• [Document text]
-- START --
Conservative Party chairman, Michael Ancram
"William Hague signed the compact on behalf of the whole Conservative party"
 real 28k

Sunday, 22 April, 2001, 15:04 GMT 16:04 UK
Hague moves to end race row
William Hague
Hague: 'Happy' to sign CRE compact
William Hague has insisted that accusations of racism against his party have far more to do with avoiding debate on the issue of asylum than prejudice in Conservative ranks.

I will not be brow-beaten or in any way discouraged by the insults thrown at me

William Hague
The Tory leader accused Labour of trying to create a smokescreen in an attempt to hide problems in the asylum system.

In an article in the Sunday Telegraph, the Tory leader wrote: "Labour politicians try to censor any discussion (of asylum) by labelling all who raise the issue as racist. It is a shabby and contemptible ploy.

"I will not be brow-beaten or in any way discouraged by the insults thrown at me."

Mr Hague's article is his latest attempt to end the spiralling row over Tory attitude to racism and in it he insists that it has "no place" in the party.

On Saturday, he said he was "happy" to sign a Commission for Racial Equality (CRE) anti-racism compact on behalf of his party, adding that individual members are not expected to do so too.

His comments come 24 hours after his number two Michael Portillo declared he would not be signing the CRE pledge.
-- END --
• [Problems to solve]
(a) Answer these questions using the article on William Hague and the race row:
(i) In which newspaper did Hague's article appear?
(ii) What did Hague say on Saturday he was happy to sign on behalf of his party?
(iii) Who declared that he would not be signing the CRE pledge?
(b) Retype the part of the article on William Hague and the race row between "Mr Hague's article" and "in the party.", inclusive.

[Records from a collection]
-- START --
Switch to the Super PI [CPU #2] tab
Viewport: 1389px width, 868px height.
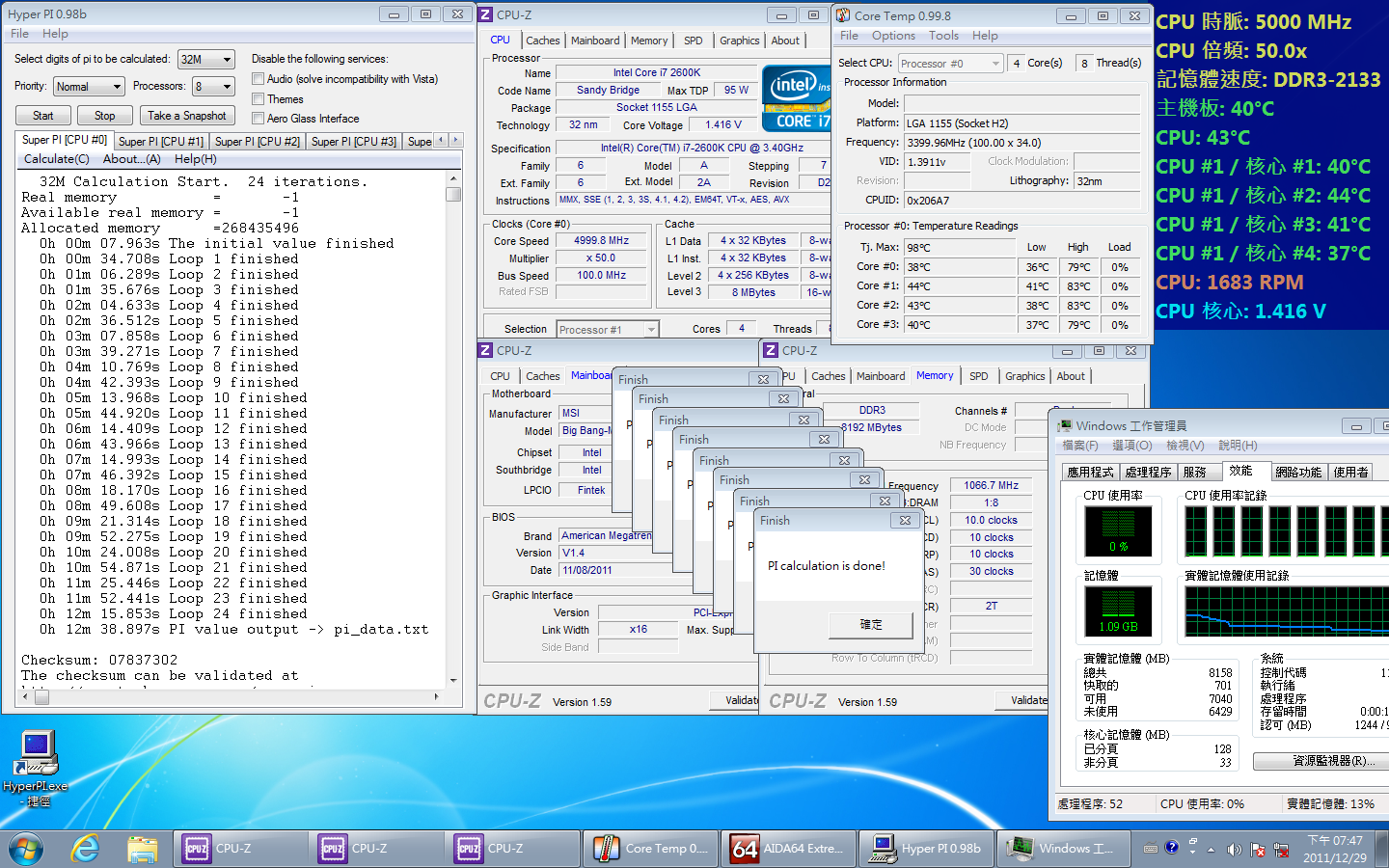tap(257, 142)
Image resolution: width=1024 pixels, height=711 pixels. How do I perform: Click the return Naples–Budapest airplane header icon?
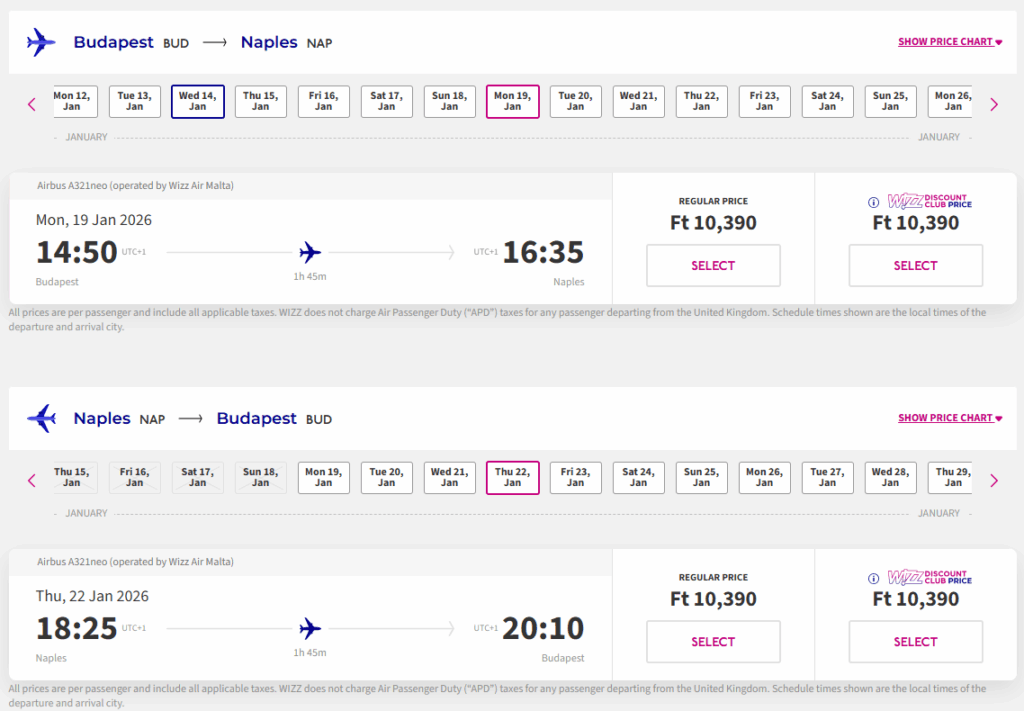[41, 418]
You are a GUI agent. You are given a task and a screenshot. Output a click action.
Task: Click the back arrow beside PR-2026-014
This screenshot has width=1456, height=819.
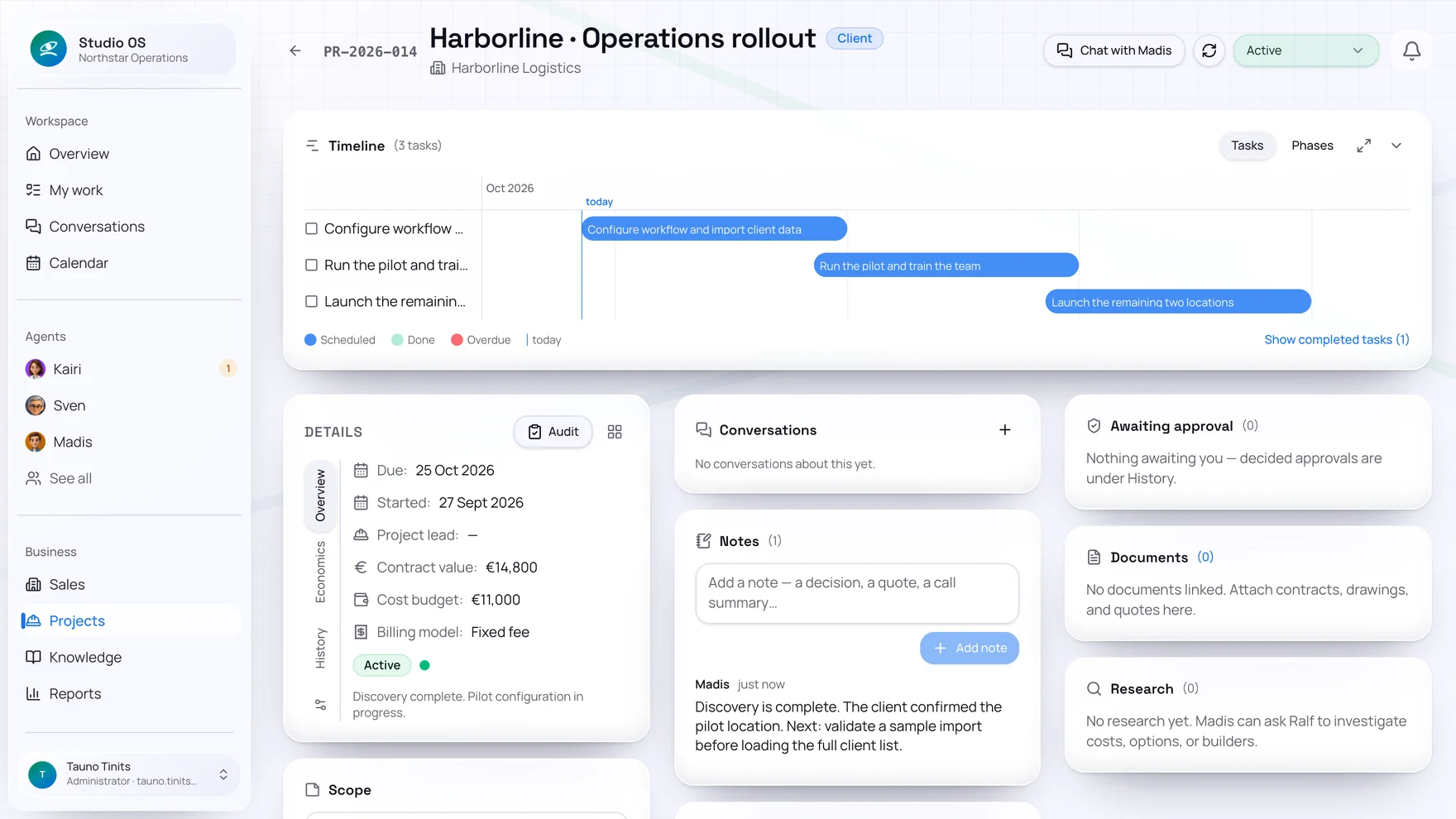295,50
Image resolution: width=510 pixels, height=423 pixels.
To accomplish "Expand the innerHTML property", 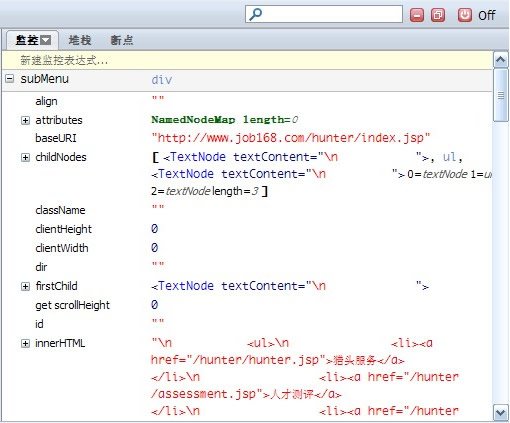I will click(x=25, y=343).
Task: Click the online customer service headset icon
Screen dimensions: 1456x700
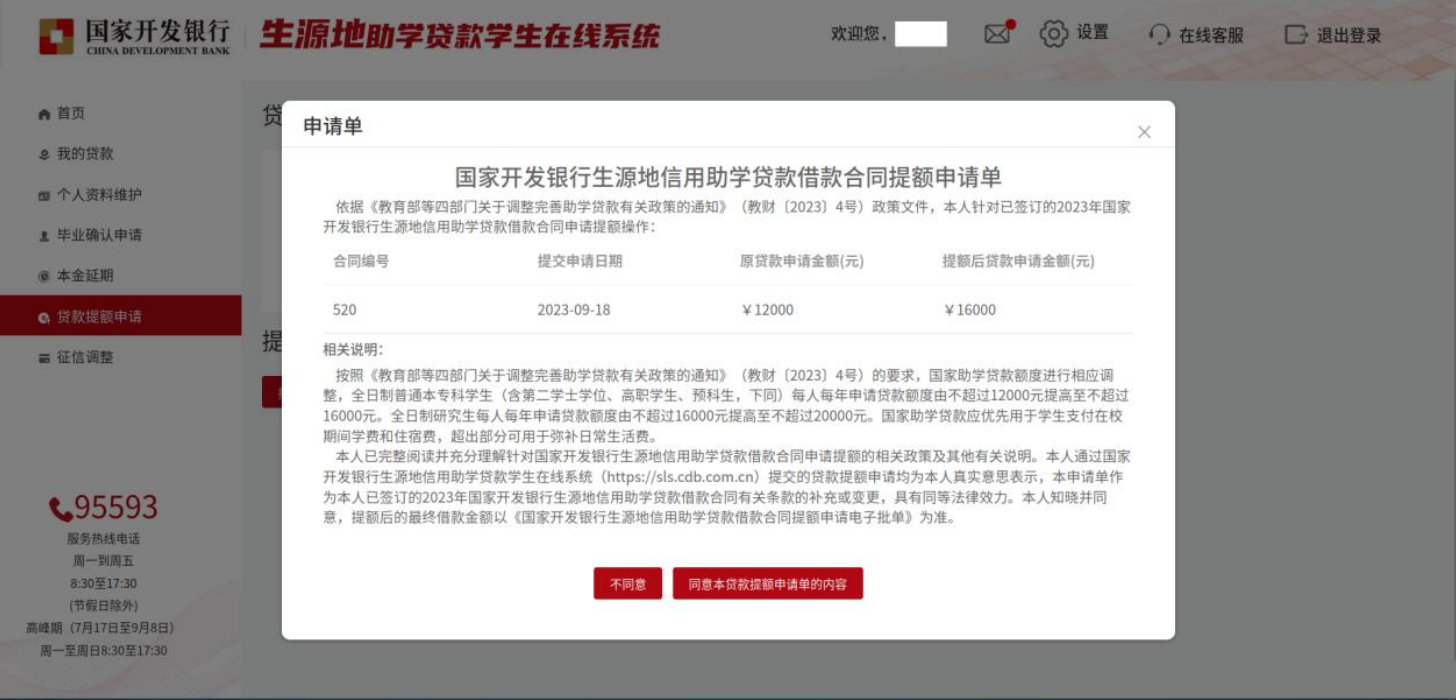Action: (x=1159, y=35)
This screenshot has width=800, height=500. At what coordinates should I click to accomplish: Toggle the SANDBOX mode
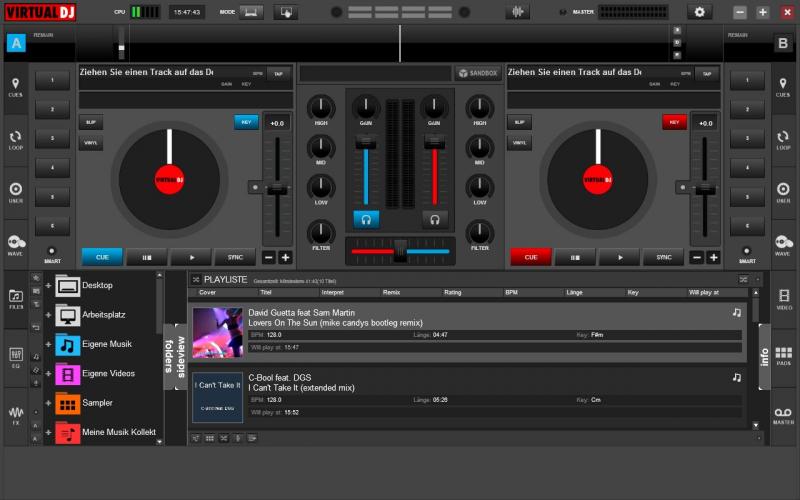pos(477,73)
-- END --
• [Solutions to the tasks]
(a)
(i) The Sunday Telegraph
(ii) A Commission for Racial Equality (CRE) anti-racism compact
(iii) Michael Portillo

(b)
Mr Hague's article is his latest attempt to end the spiralling row over Tory attitude to racism and in it he insists that it has "no place" in the party.